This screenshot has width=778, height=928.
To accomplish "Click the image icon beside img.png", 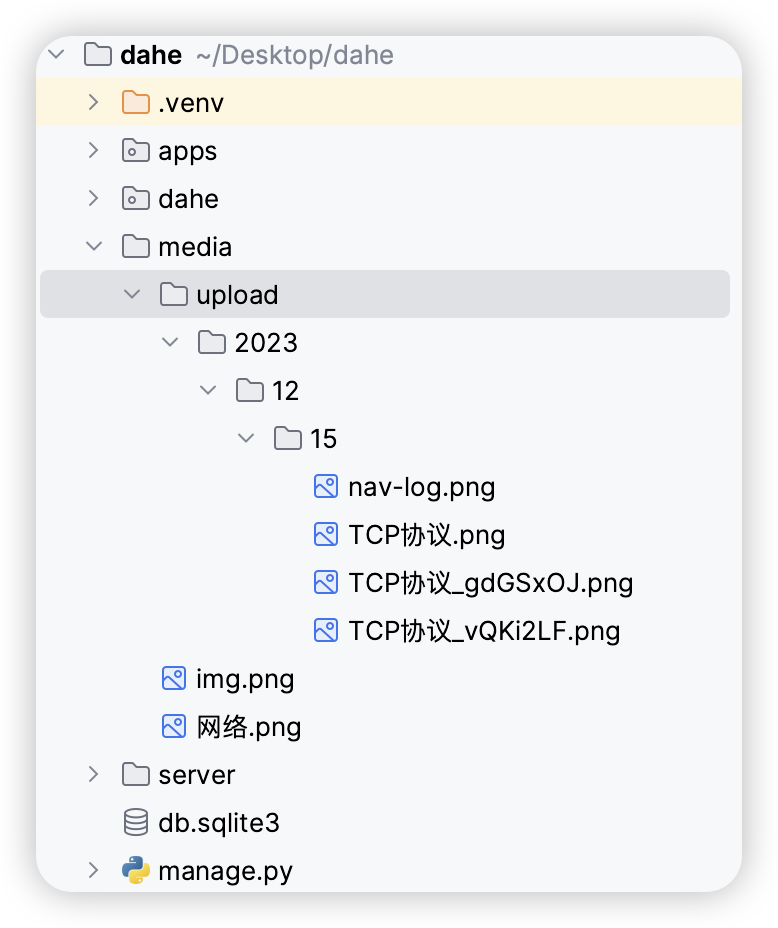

==

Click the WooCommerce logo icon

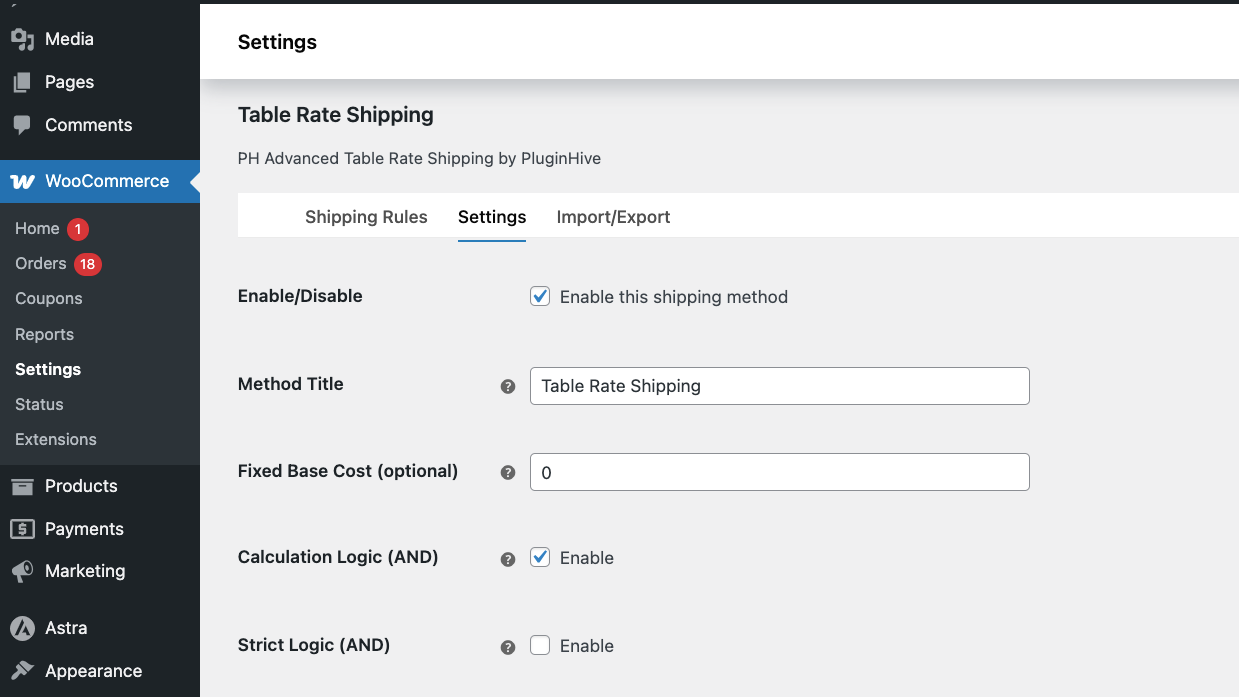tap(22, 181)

...

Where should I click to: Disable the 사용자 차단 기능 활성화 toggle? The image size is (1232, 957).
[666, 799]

__GOAL OF THE EXERCISE__.
For the entries above, print exactly the lines between the one with "This screenshot has width=778, height=928." and the one with "the image icon", inclusive, with no pictures.

__SOLUTION TO THIS TASK__.
This screenshot has width=778, height=928.
To accomplish "Click the image icon beside img.png", 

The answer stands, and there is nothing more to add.